▶ The problem
Print the entries word for word, starting at the first line and ending with the line that contains "Action: [576, 326]", inclusive.
▬▬▬▬▬▬▬▬▬▬
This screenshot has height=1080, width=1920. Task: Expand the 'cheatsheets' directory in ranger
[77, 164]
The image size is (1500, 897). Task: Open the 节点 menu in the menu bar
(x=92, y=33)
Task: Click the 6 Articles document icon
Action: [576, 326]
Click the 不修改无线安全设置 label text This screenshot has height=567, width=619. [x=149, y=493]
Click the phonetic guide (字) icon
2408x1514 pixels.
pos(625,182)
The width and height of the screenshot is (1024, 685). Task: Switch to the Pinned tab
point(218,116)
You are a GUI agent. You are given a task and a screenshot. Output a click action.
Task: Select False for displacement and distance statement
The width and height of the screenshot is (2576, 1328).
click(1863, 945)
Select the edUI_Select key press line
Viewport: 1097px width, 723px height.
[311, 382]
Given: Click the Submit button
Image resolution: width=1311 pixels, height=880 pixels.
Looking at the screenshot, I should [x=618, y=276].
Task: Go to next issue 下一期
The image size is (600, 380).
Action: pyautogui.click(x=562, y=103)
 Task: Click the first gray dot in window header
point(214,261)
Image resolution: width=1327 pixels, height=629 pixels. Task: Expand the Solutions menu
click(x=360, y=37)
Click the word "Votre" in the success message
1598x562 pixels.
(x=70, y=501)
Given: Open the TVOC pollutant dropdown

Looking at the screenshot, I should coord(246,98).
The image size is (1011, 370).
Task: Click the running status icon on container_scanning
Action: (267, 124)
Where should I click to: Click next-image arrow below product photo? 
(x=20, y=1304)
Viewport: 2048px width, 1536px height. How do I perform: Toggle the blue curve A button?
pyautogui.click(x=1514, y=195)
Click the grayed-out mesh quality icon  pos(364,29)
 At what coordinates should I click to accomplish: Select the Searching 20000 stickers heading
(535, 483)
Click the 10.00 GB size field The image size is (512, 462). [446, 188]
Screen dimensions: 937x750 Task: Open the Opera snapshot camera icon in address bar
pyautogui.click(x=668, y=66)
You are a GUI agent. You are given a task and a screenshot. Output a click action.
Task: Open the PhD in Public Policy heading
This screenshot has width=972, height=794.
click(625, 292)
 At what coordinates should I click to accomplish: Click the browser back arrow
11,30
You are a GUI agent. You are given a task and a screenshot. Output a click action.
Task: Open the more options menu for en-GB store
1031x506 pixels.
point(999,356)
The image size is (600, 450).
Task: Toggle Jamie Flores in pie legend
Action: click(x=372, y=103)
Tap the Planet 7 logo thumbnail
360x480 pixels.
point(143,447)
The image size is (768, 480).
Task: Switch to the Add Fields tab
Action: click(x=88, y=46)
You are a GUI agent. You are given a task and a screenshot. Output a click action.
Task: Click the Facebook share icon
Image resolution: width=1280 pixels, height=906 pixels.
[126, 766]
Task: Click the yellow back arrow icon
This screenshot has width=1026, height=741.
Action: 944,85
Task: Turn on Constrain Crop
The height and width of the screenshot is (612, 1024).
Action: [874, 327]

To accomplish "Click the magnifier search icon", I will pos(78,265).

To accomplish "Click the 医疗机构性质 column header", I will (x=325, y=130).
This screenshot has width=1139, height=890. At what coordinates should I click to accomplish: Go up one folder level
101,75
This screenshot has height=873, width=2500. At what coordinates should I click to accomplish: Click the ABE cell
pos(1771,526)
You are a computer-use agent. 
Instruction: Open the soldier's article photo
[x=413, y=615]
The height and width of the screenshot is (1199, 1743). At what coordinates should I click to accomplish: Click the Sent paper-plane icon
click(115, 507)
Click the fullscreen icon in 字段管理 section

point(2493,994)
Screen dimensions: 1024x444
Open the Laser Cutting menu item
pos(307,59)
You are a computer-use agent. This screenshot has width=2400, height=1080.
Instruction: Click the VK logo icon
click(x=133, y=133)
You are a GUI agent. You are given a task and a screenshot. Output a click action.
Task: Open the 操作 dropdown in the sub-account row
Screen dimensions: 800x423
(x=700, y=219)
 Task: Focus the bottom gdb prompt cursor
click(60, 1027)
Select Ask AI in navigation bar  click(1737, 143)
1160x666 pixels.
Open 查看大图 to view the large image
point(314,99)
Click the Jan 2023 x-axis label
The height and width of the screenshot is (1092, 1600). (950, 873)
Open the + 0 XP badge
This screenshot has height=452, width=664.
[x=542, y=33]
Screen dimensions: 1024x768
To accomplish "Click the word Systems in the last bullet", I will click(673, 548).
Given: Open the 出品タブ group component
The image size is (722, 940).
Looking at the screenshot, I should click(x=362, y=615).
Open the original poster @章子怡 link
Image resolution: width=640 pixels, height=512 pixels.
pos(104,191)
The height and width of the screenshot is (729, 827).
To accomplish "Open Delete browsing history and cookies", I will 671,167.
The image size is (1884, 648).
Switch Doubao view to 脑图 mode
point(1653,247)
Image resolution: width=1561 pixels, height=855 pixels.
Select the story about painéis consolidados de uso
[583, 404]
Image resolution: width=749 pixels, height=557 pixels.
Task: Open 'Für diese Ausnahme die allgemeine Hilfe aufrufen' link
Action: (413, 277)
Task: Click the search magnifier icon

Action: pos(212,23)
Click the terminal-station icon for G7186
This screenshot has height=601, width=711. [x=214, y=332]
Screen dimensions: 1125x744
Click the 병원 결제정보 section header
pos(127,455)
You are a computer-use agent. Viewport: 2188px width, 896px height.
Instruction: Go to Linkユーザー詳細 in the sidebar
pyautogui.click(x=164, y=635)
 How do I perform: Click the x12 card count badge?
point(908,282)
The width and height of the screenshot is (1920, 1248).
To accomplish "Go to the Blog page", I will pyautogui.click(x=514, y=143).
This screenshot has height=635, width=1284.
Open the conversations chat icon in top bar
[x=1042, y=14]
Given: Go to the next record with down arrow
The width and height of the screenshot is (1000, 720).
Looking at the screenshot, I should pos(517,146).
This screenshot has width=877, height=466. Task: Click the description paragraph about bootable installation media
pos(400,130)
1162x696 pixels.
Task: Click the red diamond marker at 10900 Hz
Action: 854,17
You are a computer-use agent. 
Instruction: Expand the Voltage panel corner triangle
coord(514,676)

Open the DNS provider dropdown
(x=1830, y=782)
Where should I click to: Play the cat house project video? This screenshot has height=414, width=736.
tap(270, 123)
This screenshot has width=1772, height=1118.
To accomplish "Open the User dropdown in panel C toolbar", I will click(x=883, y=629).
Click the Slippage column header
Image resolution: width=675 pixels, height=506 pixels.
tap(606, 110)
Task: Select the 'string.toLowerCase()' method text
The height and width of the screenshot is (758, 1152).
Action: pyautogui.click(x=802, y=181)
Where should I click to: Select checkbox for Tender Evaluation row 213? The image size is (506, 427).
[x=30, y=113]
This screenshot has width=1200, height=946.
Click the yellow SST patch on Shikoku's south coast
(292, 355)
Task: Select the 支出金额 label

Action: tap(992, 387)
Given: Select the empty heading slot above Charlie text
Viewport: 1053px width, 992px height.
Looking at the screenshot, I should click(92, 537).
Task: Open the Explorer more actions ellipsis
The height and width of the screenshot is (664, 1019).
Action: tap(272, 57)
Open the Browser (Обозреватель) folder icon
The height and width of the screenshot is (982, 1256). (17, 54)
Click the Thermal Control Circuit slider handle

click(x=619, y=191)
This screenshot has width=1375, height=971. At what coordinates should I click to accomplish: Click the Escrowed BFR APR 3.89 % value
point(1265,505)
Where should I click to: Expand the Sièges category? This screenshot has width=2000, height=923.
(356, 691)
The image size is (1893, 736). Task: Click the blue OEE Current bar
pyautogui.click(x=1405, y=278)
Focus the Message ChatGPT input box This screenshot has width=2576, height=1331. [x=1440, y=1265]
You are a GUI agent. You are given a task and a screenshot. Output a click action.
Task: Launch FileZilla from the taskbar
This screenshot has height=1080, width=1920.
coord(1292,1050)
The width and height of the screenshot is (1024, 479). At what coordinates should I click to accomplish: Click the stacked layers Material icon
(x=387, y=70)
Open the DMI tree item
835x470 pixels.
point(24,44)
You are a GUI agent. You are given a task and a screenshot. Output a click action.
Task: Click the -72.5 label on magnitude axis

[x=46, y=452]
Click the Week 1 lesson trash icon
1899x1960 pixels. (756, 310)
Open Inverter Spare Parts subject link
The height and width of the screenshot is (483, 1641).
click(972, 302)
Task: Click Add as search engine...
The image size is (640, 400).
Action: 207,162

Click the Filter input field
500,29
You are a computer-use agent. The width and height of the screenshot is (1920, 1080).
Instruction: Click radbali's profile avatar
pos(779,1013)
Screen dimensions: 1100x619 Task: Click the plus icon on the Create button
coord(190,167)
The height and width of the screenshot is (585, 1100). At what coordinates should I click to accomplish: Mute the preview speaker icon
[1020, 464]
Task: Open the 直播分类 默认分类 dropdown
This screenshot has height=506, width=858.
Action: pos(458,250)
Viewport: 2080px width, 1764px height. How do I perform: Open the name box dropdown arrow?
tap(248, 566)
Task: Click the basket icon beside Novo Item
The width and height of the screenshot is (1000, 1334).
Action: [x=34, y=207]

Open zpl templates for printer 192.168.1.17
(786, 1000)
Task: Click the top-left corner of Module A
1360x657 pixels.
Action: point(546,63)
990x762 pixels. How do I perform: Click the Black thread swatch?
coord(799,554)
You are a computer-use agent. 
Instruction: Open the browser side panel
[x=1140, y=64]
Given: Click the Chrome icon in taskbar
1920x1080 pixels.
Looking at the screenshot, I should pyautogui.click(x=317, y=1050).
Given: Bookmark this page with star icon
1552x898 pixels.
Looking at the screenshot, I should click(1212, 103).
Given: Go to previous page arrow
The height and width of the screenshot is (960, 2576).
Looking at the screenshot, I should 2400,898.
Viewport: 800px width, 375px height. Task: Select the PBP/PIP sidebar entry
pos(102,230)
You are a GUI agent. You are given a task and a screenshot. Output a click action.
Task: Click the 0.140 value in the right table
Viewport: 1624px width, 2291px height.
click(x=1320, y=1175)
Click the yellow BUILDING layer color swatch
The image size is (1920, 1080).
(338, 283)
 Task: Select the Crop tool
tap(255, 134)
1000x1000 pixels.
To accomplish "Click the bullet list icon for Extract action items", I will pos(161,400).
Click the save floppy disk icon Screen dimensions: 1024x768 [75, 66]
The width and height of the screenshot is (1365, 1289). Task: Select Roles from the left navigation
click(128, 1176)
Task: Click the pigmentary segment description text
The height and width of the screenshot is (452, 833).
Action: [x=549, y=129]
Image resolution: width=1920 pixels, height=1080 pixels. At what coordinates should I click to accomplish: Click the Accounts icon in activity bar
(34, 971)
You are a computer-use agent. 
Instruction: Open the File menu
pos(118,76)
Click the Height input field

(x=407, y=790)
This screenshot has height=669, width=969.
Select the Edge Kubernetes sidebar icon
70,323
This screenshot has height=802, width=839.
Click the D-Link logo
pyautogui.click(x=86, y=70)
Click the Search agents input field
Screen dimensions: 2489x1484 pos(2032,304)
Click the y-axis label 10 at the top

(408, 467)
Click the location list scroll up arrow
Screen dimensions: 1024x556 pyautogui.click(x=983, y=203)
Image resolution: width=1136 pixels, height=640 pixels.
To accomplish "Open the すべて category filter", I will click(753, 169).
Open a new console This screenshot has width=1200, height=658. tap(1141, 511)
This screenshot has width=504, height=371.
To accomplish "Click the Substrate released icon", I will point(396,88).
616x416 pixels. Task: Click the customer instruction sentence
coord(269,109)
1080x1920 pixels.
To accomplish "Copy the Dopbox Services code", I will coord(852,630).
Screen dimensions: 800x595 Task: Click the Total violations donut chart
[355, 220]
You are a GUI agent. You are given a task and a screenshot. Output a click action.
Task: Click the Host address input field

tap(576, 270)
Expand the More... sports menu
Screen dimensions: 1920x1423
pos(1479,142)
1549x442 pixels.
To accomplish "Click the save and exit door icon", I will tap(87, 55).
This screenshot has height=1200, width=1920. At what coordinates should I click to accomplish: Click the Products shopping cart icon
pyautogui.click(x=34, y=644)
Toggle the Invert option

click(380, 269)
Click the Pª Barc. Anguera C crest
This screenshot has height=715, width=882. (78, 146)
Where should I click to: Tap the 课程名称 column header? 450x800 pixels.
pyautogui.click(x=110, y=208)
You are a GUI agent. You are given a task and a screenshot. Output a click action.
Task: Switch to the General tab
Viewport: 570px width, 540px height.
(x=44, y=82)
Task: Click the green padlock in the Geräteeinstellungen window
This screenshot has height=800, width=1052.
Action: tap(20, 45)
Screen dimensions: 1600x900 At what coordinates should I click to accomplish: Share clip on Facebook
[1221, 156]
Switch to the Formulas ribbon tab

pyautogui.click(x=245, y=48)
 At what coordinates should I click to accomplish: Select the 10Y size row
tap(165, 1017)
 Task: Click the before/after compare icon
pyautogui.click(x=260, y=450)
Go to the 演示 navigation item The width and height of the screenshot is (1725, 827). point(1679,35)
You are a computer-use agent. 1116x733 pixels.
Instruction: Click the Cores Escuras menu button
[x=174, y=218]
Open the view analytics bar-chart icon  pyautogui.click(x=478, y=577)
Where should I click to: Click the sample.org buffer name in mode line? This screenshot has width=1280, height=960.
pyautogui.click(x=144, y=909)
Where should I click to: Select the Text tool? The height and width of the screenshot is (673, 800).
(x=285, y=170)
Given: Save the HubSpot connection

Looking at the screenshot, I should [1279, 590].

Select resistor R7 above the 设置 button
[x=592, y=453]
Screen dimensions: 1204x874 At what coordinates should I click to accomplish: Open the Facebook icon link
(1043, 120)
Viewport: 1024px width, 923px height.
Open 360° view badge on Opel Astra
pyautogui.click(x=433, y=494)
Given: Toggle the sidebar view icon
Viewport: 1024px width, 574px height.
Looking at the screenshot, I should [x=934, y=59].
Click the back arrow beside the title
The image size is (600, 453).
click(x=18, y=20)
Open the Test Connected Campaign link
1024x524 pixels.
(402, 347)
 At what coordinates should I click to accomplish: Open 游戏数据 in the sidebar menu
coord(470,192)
▬▬▬▬▬▬▬▬▬▬
▶ Solution
This screenshot has height=1080, width=1920. Task: Expand the 'cheatsheets' directory in ranger
[77, 164]
The image size is (1500, 897). Task: Open the 节点 menu in the menu bar
(x=92, y=33)
Task: Click the 6 Articles document icon
Action: [576, 326]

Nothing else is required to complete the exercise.